Don't toss that! 5 items that should never go in the trash
Have you ever wondered what to do with dead batteries, broken electronics, and burnt-out light bulbs? Read on to find out which common household items often wrongfully end up in the trash – and what you should do with them instead.
Every day, each person in the U.S. generates an average of 4.9 pounds of trash, according to the Environmental Protection Agency (EPA). We tend to toss out just about anything, from half-eaten meals to worn-out tennis shoes, but some items we regularly dispose of shouldn't be thrown into the trash. Have you ever wondered what to do with dead batteries, broken electronics, and burnt-out light bulbs?
Read on to find out which common household items often wrongfully end up in the trash – and what you should do with them instead.
- Light bulbs
Consumers should refrain from tossing CFL and fluorescent bulbs in with household trash. In fact, it’s illegal in several states to dump these bulbs due to them containing a small amount of mercury, according to the EPA. Properly disposing of these items is easy, as most local home improvement stores offer convenient drop-off options. Another bonus? Virtually all components of a fluorescent bulb can be recycled, so disposing of them properly allows the reuse of glass, metals, and other materials.

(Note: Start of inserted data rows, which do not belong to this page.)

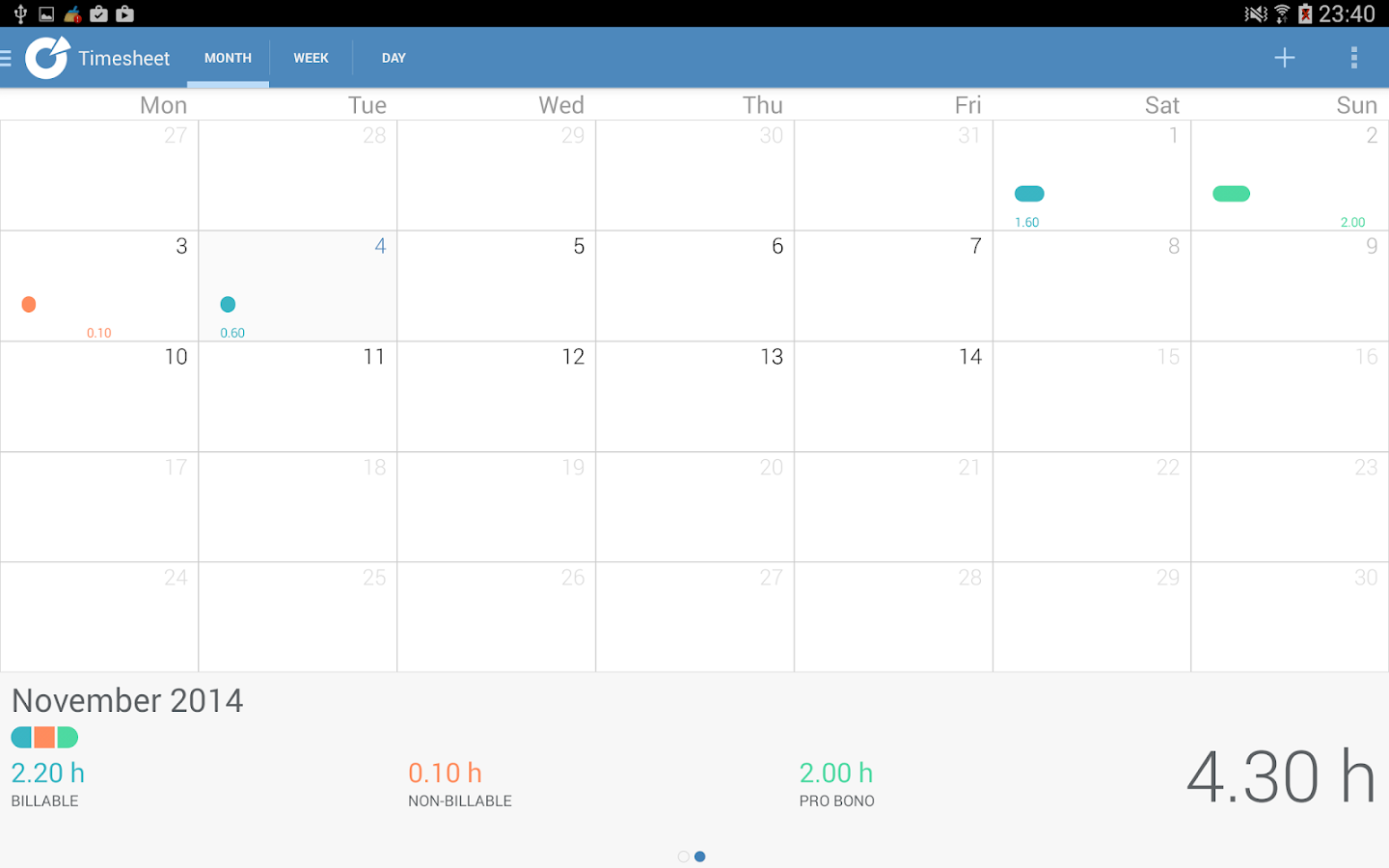Add a new time entry

(x=1284, y=58)

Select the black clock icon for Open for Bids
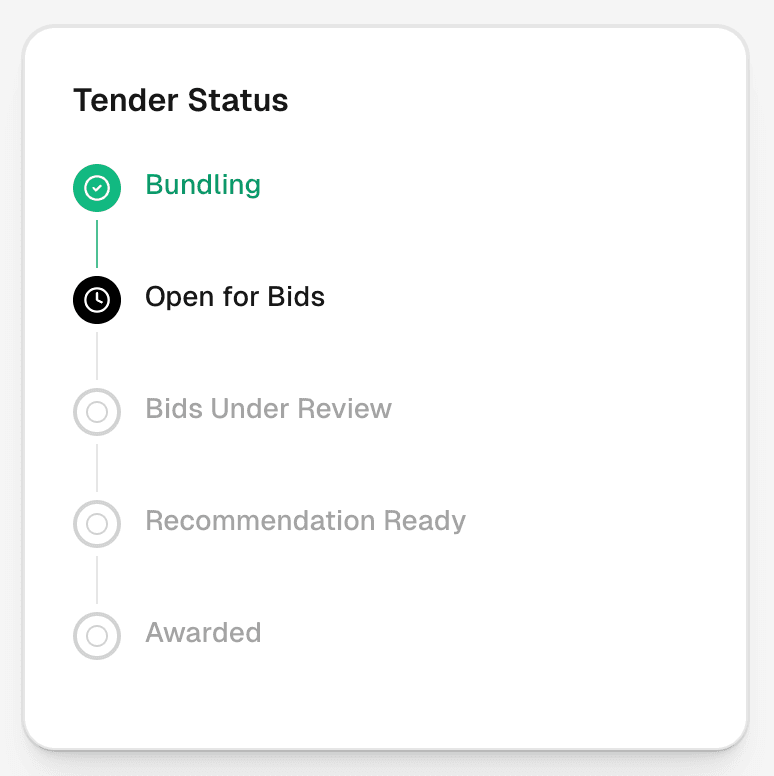pos(97,300)
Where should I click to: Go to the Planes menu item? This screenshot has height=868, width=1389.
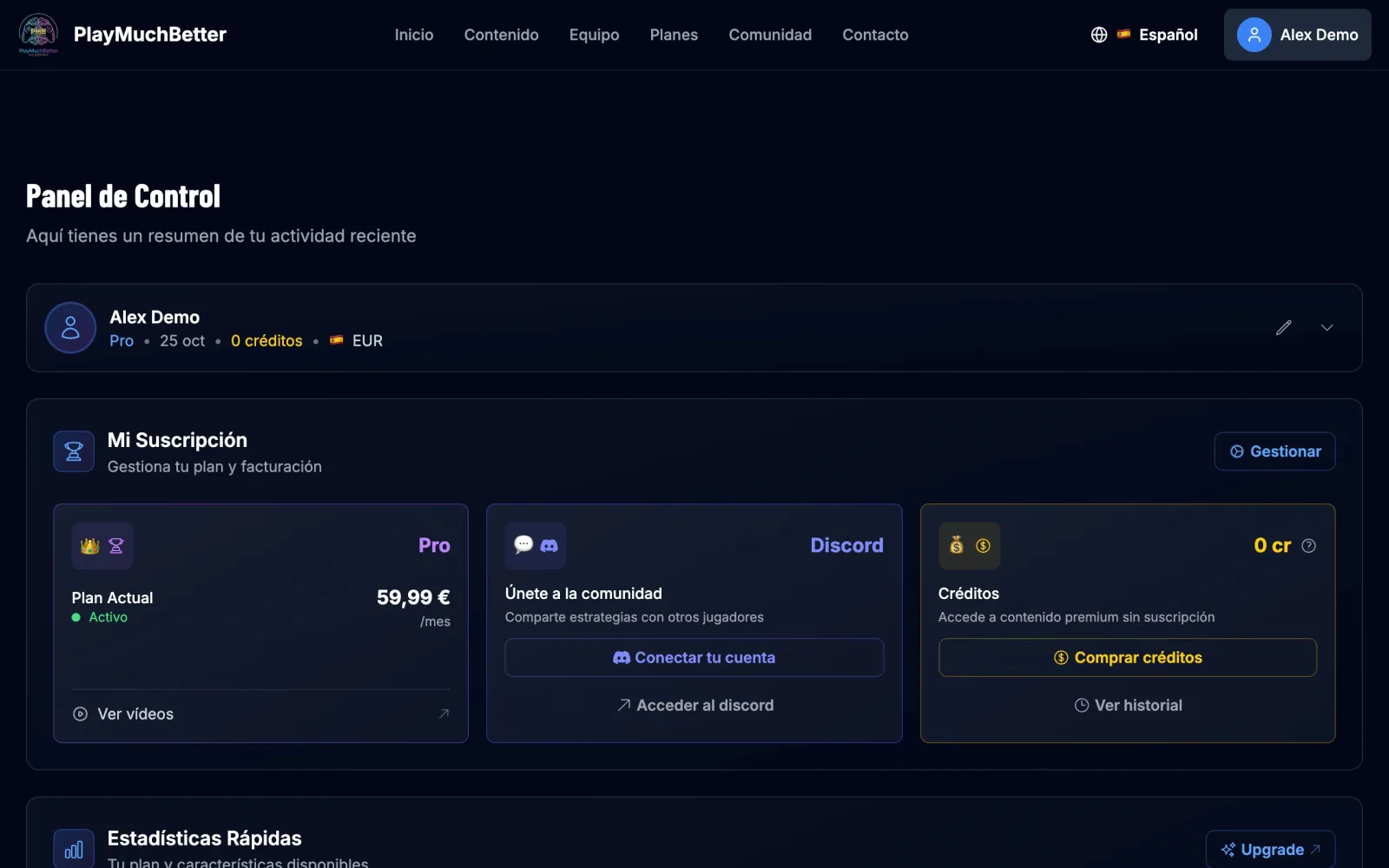click(x=674, y=35)
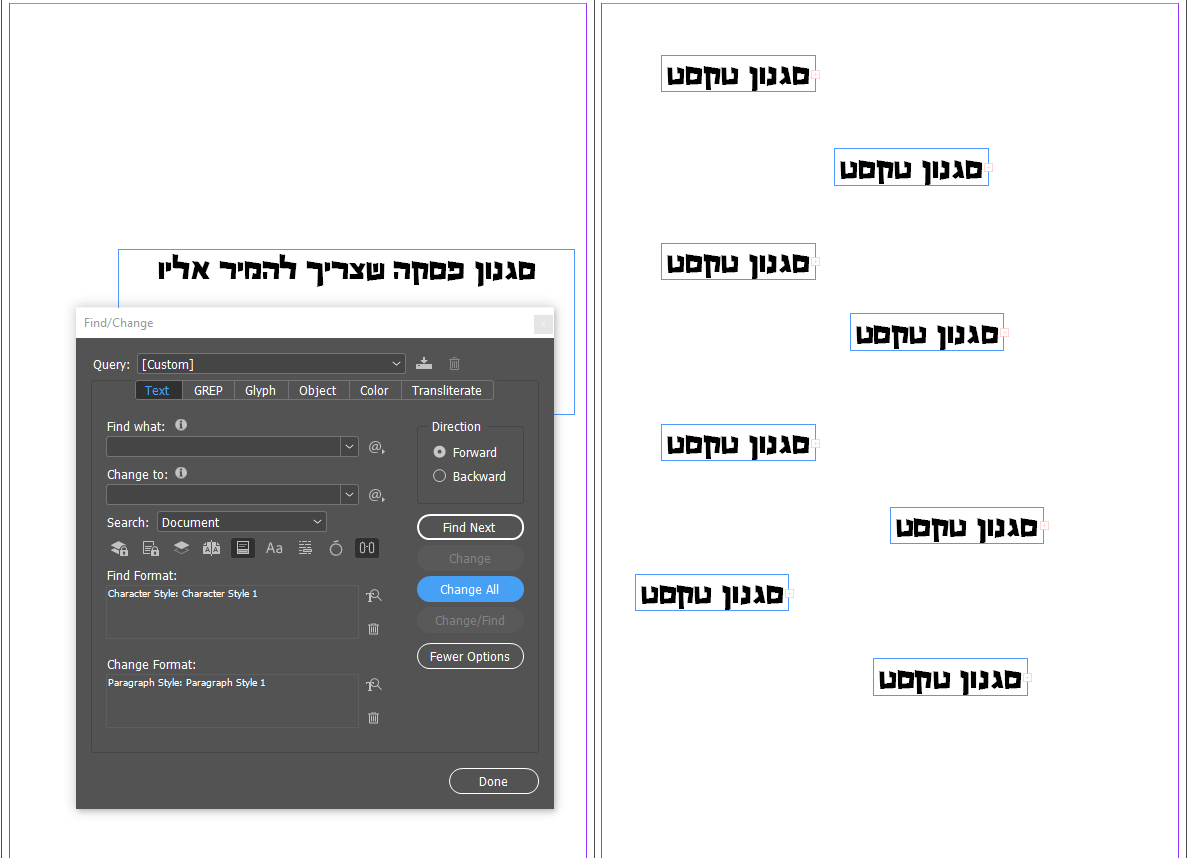
Task: Select the Backward direction radio button
Action: 439,476
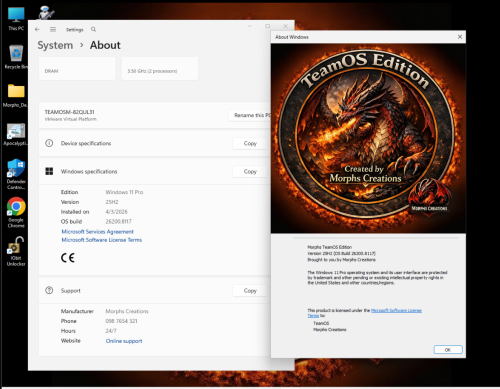
Task: Open the This PC desktop icon
Action: [16, 19]
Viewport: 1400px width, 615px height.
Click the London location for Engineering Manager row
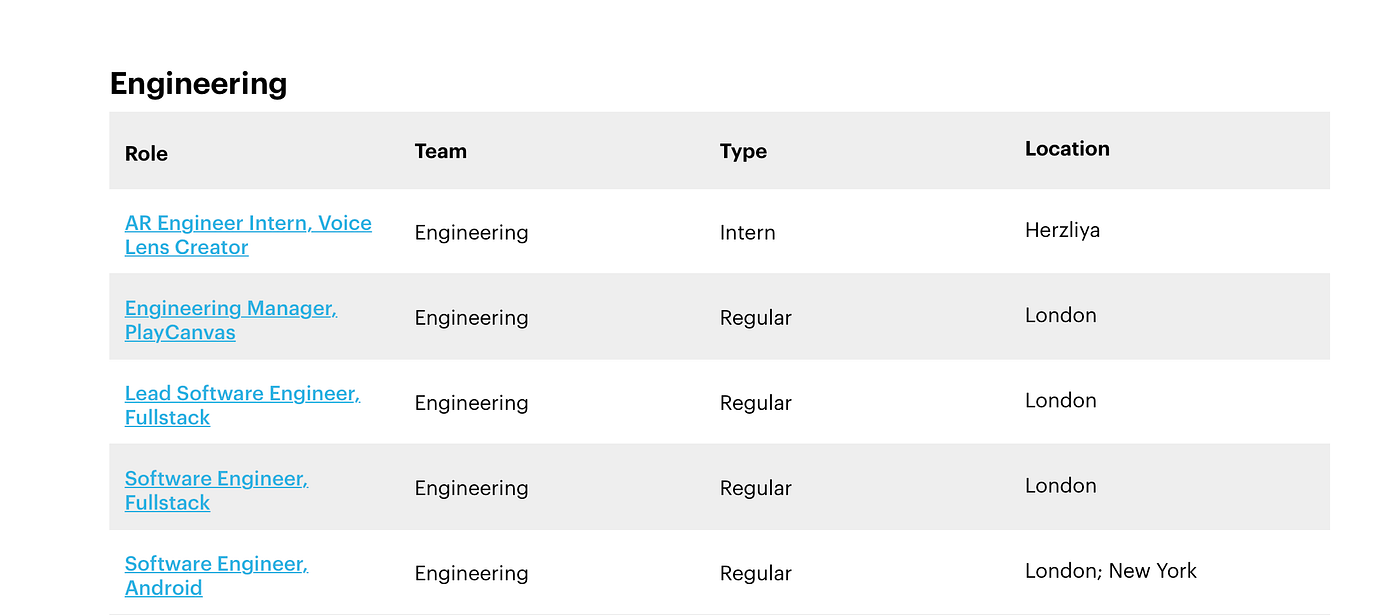[1061, 315]
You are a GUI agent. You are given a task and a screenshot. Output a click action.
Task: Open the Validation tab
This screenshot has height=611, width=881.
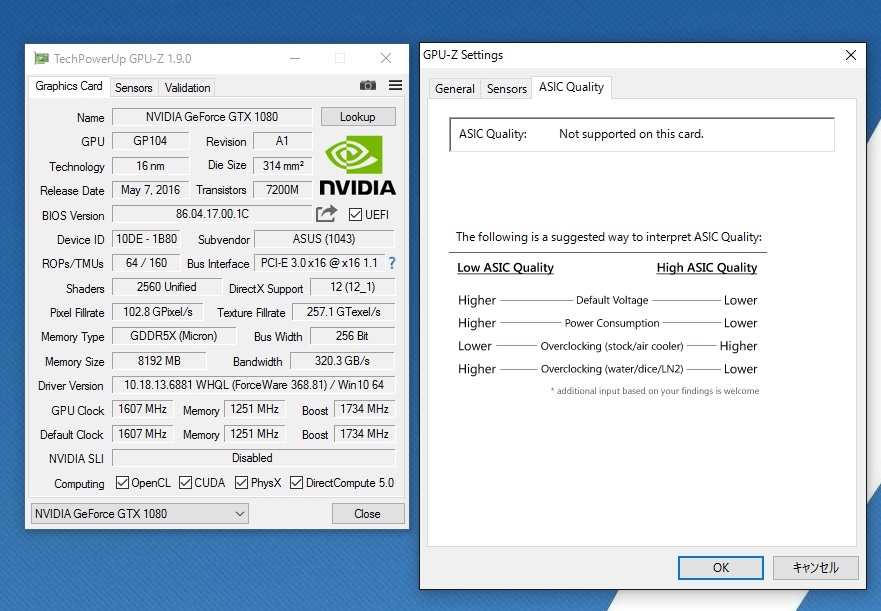[x=186, y=87]
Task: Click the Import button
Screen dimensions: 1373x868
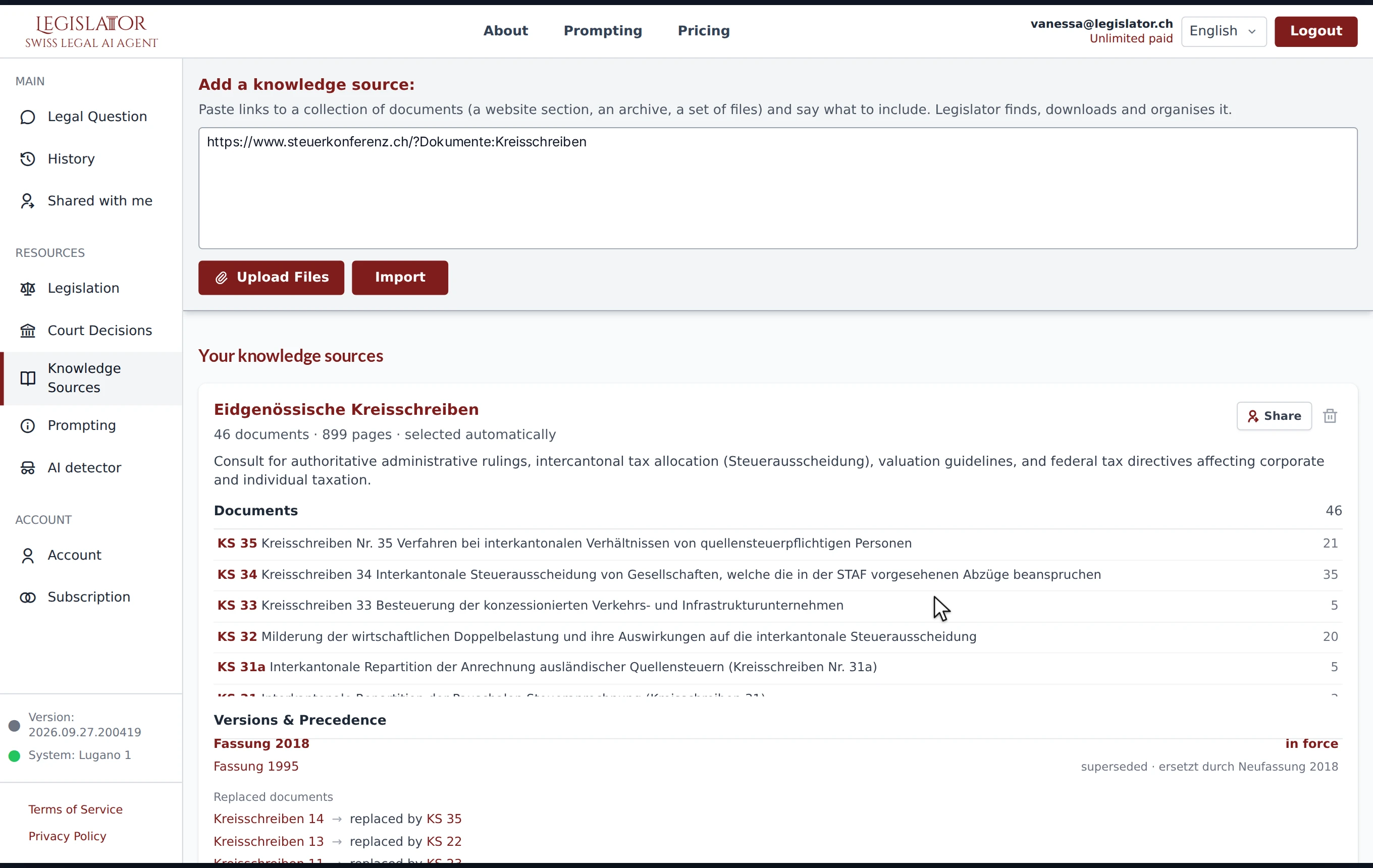Action: coord(400,278)
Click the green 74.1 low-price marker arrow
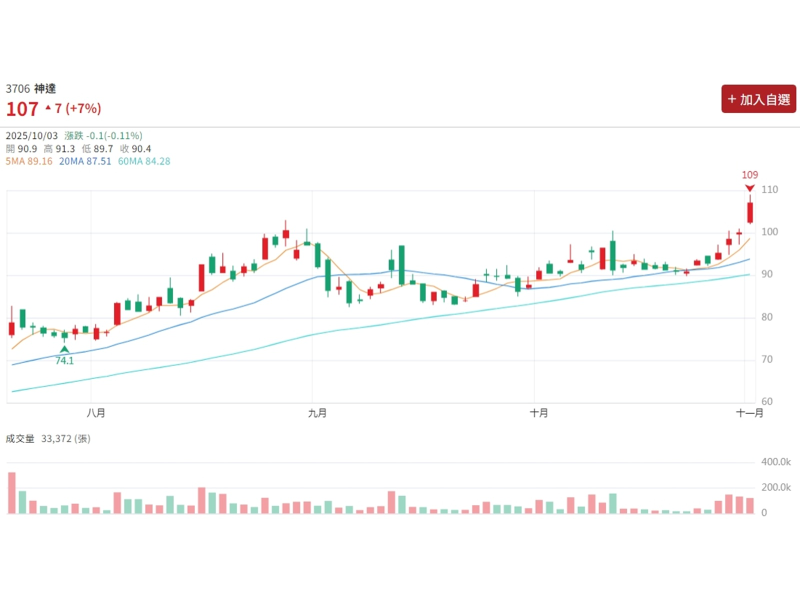The width and height of the screenshot is (800, 600). [65, 349]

However, regular incandescent and LED bulbs CAN be disposed of in your household trash. Just take extra precautions to protect you or your sanitation worker from broken shards by placing the bulb in a protective layer, such as a used cereal box.
- Old or used electronics
We live in a world full of smartphones, tablets, TVs, and computers. In this quickly evolving digital age, it’s not uncommon to replace these devices every few years. But what should we do with the old ones? Used or obsolete electronics (often referred to as e-scrap) can contain hazardous components that are detrimental to human and environmental health, and they need to be dealt with safely. Electronic retailers, like Best Buy, often have e-waste programs at their brick-and-mortar locations. For your convenience, The Kentucky Energy and Environment Cabinet has compiled this list of e-scrap recyclers in the Commonwealth.
Outside of California, it is legal to throw single-use alkaline batteries in your regular trash. However, environmentalists strongly encourage you to recycle them instead. Single-use dry-cell batteries are the ones you use to power common household items like remotes, flashlights, and toys (e.g. AA, AAA, 9V, and D-cells). If you are interested in voluntarily disposing of alkaline batteries, click here to find a recycling center near you.
Lithium-ion and rechargeable batteries are a very different story. Placing batteries in your recycling and trash containers can cause a dangerous situation. When these batteries break, they can spark fires. According to the regional waste management company Rumpke, this scenario actually caused more than a dozen fires at their Ohio-based recycling facilities in 2017 alone. The company continues to see numerous truck fires each year. Proper disposal of this type of battery is imperative. Luckily, popular retailers like Home Depot and Lowe’s often serve as a collection center. To find other options near you, click here.
According to the Kentucky Department of Environmental Protection, the 4 million gallons of oil thrown away every year in Kentucky could be turned into heating oil for more than 5,000 homes. That’s right, re-refining used oil makes it as good as new! So if you change your own motor oil at home, listen up! Used oil is not only 100% recyclable, but it is also dangerous if improperly disposed of. The used oil from one oil change can contaminate one million gallons of fresh water, according to the EPA. That’s a years’ supply for 50 people! Needless to say, it’s very important to dispose of or recycle your used oil appropriately.
When changing your oil, carefully collect it in a leak-proof container to take to a collection center. Many auto service retailers will take your used oil for free. If you need help finding an oil recycling location in your area, contact the Kentucky Division of Waste Management at (502) 564-6716.
If you’ve got leftover paint, chances are a local organization can find a good use for it. Try donating it to a community association, theatre company, church group, or other local organization, such as Habitat for Humanity. Aside from donating, there are a few options for your half-used cans of paint:
- For water-based (latex) paint, recycling may be an option where you live by taking it to a transfer station. These stations mix all kinds of leftover paints to create new colors, which can then be used for community projects. According to Earth 911, using one gallon of recycled paint instead of new keeps 115 pounds of carbon dioxide out of the air.
- Oil-based paint can’t be recycled, which means you’ll need to use a household hazardous waste (HHW) program (click here to find the HHW program nearest you). If your community doesn’t offer HHW collection, Earth 911 recommends drying out the paint using kitty litter and/or shreds of newspaper and then disposing of it in your trash.
Thanks for educating yourself on the proper way to dispose of these five common household items. With a little awareness, we can all do our part to keep the earth pollution-free.